Truck lead times shorten
April 24, 2012
For trucks ordered in March, the calculated average time from order to delivery dropped once more and now sits at just 4.4 months. Once again, this is the lowest level since late in 2010. The six month average is now well below 5.0 months. Prior to last August this metric had hovered near the 6 month mark for 8 straight months. A reading near 5.0 suggests that production levels are generally sufficient to meet current demand. Above 6.0 means that production levels are likely to be increased and below 4.0 means that production levels are likely to be cut.
There are still 18,000 available slots in the second quarter. March order activity was not good for Q2 production. There were essentially no orders placed for Q2 delivery. As of now, there does not appear to be a problem getting trucks when needed.
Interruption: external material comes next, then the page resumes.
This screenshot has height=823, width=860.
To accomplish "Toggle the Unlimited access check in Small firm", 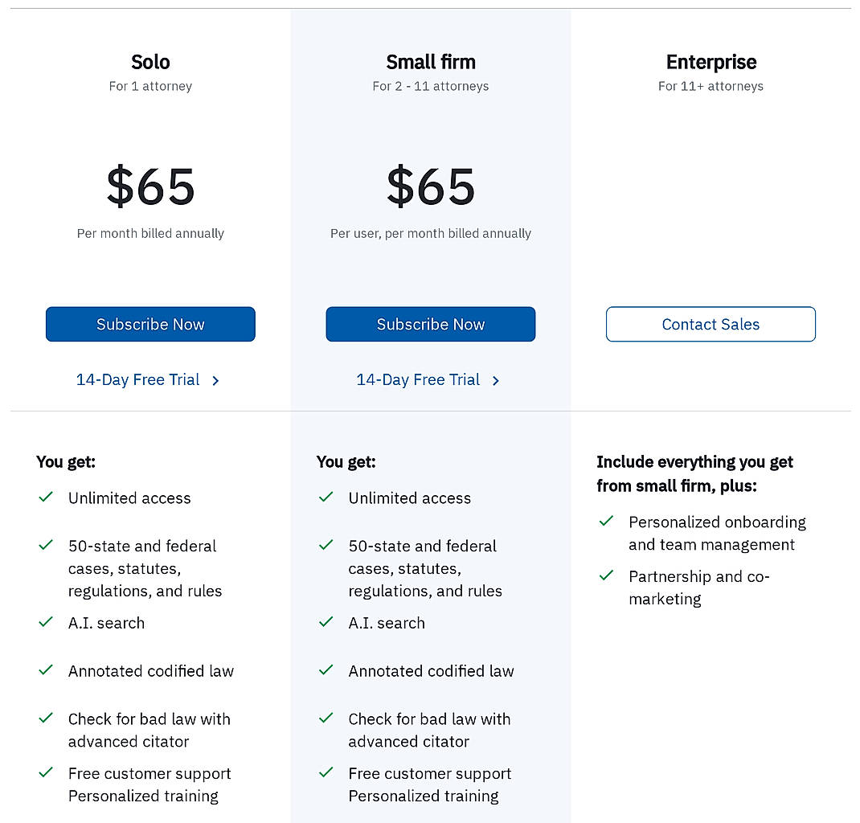I will (x=326, y=497).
With truck orders weakening and build remaining strong the backlog of un-built trucks has noticeably fallen. If orders remain sluggish and production stays near current levels, it will quickly erode the backlogs on the books.
Looking at the backlog-to-build ratio, we can see that it is now approaching levels that suggest lower production levels will be needed by the industry shortly. The latest backlog-to-build ratio was 4.4 in March. A reading near, or below, 4.0 has historically indicated that production levels need to be cut. This measure has been moving lower since the middle of 2011 and is now at its lowest level since November 2010. It is certainly not indicating that a production increase is necessary right now.
- Source: FTR Associates’ OEM Market Indicator Database
- The graphed data is for total N.A. backlogs/build ratio. This includes U.S., Canada, Mexico, and Export data
- The market indicator data includes all major North American truck builders.